Wilber pushes it further in our direction by tilting his menu ever so slightly toward seafood, from snapper and grouper to shrimp and oysters. There's a fantastic appetizer of shrimp tapas ($15), a flatbread topped with grilled Florida shrimp, tomatillo drizzle, a scattering of creamy-sharp Spanish manchego cheese, and roasted chili peppers. If you snag a seat at the bar while you're waiting for a booth, you can order snacks like this one to whet your appetite or the equally exquisite blue-corn-crusted oysters, fried and served in their shells ($16), beautifully crunchy on the outside and pudding-like within. A little pool of cilantro cream puddles underneath them, and the whole deal is accompanied by a whispery-light green salad tossed with roasted corn and chili vinaigrette. Both the tapas and oysters are a lesson in texture and color — vivid on eye and tongue, with a buttery umami that fills your mouth with happiness: real party food. A party is exactly what you're here for. I spotted no one during my last two visits who wasn't having what looked like the time of their lives.

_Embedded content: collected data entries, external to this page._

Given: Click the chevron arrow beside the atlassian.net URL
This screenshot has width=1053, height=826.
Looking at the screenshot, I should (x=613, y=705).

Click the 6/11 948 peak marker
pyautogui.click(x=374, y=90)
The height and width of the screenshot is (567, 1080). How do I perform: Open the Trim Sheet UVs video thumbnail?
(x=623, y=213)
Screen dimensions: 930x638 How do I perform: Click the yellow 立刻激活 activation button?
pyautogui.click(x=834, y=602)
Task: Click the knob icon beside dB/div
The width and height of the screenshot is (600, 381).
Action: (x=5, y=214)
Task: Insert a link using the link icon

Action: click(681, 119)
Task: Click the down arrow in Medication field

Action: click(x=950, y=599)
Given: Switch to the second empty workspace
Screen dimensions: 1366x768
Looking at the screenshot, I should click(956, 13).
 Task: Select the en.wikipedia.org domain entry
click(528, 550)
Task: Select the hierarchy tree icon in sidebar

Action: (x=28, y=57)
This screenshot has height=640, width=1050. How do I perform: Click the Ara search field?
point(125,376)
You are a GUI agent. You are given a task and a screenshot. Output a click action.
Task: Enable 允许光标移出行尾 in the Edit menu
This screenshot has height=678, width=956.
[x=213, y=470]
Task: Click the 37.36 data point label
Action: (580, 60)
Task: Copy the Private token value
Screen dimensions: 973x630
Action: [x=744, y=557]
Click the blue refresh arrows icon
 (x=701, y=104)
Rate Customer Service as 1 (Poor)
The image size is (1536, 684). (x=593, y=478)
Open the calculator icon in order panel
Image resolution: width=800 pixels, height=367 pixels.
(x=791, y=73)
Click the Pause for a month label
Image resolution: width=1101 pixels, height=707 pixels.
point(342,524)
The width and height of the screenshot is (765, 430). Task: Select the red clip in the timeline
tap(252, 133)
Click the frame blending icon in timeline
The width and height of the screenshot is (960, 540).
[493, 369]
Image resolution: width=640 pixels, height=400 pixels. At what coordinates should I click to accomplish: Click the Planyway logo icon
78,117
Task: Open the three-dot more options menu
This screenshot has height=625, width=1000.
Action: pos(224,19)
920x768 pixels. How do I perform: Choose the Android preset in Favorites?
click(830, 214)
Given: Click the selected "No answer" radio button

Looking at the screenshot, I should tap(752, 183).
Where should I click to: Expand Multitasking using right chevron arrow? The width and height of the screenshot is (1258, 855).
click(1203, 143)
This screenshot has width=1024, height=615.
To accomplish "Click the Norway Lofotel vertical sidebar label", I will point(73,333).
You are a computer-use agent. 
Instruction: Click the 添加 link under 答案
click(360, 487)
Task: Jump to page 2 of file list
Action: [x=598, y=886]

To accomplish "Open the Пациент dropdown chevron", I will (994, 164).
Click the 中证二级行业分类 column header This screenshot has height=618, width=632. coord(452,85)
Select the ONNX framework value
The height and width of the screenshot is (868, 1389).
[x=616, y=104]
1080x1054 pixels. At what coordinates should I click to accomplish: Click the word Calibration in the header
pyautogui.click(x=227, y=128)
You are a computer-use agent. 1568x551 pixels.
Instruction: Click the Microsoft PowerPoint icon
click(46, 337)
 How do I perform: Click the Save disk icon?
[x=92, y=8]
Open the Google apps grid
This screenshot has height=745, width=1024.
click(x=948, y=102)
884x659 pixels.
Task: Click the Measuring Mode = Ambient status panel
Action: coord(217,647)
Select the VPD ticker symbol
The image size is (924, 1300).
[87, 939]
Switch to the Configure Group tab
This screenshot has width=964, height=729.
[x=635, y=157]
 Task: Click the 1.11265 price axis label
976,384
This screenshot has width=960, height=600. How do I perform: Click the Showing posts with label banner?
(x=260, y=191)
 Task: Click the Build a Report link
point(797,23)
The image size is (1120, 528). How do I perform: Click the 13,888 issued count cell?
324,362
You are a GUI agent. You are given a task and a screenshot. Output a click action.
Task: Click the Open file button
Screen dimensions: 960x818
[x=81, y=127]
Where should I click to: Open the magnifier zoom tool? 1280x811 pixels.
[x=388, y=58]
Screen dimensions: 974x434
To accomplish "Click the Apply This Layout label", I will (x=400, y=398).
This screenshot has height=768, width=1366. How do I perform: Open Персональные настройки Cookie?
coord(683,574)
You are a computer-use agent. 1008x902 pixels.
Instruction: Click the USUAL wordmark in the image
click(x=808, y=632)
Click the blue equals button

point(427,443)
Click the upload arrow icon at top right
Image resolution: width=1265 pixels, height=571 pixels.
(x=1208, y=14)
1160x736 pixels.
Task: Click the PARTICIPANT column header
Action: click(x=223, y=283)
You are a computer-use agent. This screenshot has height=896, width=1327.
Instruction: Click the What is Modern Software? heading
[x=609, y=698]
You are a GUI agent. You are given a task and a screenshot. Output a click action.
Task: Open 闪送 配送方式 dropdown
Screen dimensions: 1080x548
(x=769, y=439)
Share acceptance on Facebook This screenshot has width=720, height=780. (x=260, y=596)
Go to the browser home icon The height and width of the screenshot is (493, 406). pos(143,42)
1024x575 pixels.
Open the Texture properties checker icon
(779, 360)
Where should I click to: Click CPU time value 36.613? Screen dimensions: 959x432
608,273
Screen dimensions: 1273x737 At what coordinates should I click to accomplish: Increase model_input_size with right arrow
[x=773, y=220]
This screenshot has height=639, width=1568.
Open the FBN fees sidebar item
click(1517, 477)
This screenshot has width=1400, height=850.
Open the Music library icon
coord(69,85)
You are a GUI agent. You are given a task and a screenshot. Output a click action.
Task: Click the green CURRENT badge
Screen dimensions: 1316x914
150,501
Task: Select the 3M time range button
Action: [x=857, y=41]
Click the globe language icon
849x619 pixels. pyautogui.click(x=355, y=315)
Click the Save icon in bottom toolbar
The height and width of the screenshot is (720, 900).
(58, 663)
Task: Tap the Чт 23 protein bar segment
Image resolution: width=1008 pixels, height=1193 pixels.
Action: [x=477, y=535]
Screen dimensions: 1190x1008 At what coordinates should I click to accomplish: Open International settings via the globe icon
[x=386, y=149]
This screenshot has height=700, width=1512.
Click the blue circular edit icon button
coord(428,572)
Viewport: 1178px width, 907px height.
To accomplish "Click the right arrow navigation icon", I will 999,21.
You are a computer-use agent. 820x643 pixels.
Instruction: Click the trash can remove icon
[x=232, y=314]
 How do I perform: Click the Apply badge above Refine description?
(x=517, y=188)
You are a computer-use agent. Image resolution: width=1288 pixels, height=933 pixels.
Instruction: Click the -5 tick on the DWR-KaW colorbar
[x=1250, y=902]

As noisy-crazy as Canyon is, the place still exudes coziness. Earth and wood tones are dashed with the occasional spot of electric blue; the lighting is low except for peaks of intense glitter shimmering on the designer tequila bottles posed on the back of the bar, as if to say: Drink me. Wooden wine warrens have been tucked here and there into the walls overhead. Draped in an elegant white tablecloth, our booth had the feel of semi-privacy in the midst of mayhem. And the servers passing gracefully through the thrum were highly knowledgeable and just damned nice. The hostess at the door, overseeing an elbowroom-less location that would send any normal staffperson into a frothing tizzy within 15 minutes, treated us with benign geniality. We might as well have been the only customers in the place, instead of just two of many dozens.
Wilber calls his menu "modern Southwestern with Asian, South, and Central American influences," and he's scattered a few dishes, like the wasabi ginger beef with soba noodles and carne asada, around to ground that claim. But the best dishes here are squarely in the Southwest tradition. Bison skewers ($17) are cooked to a perfect turn, tender and rare on the inside, coated with an inspired rub redolent of Indian spices, a fresh tomato salsa with jalapeño on the side, and a rich red chili crema to drag the meat through.
On our first visit, I raved that Canyon might be the best restaurant in Fort Lauderdale, and a little research at home confirmed that New Times had voted it just that in our 2001 Best Of Broward-Palm Beach issue. The flavors Wilber uses are potent reminders of what can be done to your taste buds: Everything pops. On a second visit, although the food was just as good, I started to quibble. Those flavors did indeed shine from every dish, but they'd started to shine in the same way, whether the dish was chicken or fish or steak — the creams and the chilies and the corn, the salsas and the pestos, were beginning to run together. Even the organic chicken with toasted almond red chili mole ($24), a meal that ought to have confounded all the other flavors we'd sampled, tasted like more of the same (and the chicken was overcooked).
I don't know how you'd get around this problem as a regular customer, exactly, because even the divine red snapper fillet (roasted Peruvian potatoes, toasted corn, marinated tomatoes, $25) would start to seem a little dull after too many repetitions. The beef tenderloin burrito ($24), very fine as it is — overflowing with strips of tenderloin, red peppers, and mushrooms — is ultimately just gussied-up street food. I have nothing bad to say of the salmon fillet cooked on a Mexican cast-iron comal (a flat, heavy pan); it was nicely prepared with a melting center, but only the chili potatoes that came with it linger in memory. I started to wonder if the wilder and more potent the flavors, the harder the chef has to work on upping the taste sensations to keep customers on the edge of their seats. Would Canyon begin to bore in the long haul?
Wilber hardly seems to want to become some sort of mad food scientist — the menu over Canyon's 12 years has shifted only slightly, little tweaks to celebrate each new year. And the crowd keeps on coming, throwing back those prickly pear margaritas (it's hard to imagine how my appetite for these could ever flag) and spooning up the last remnants of white chocolate bread pudding (it comes in a vat the size of a powder-room sink and tastes like the best sex you've ever had). If Wilber and pastry chef Dean Roman had done no more than create one perfect cocktail and an even more idiosyncratically delectable dessert, their work on this planet would have been well done.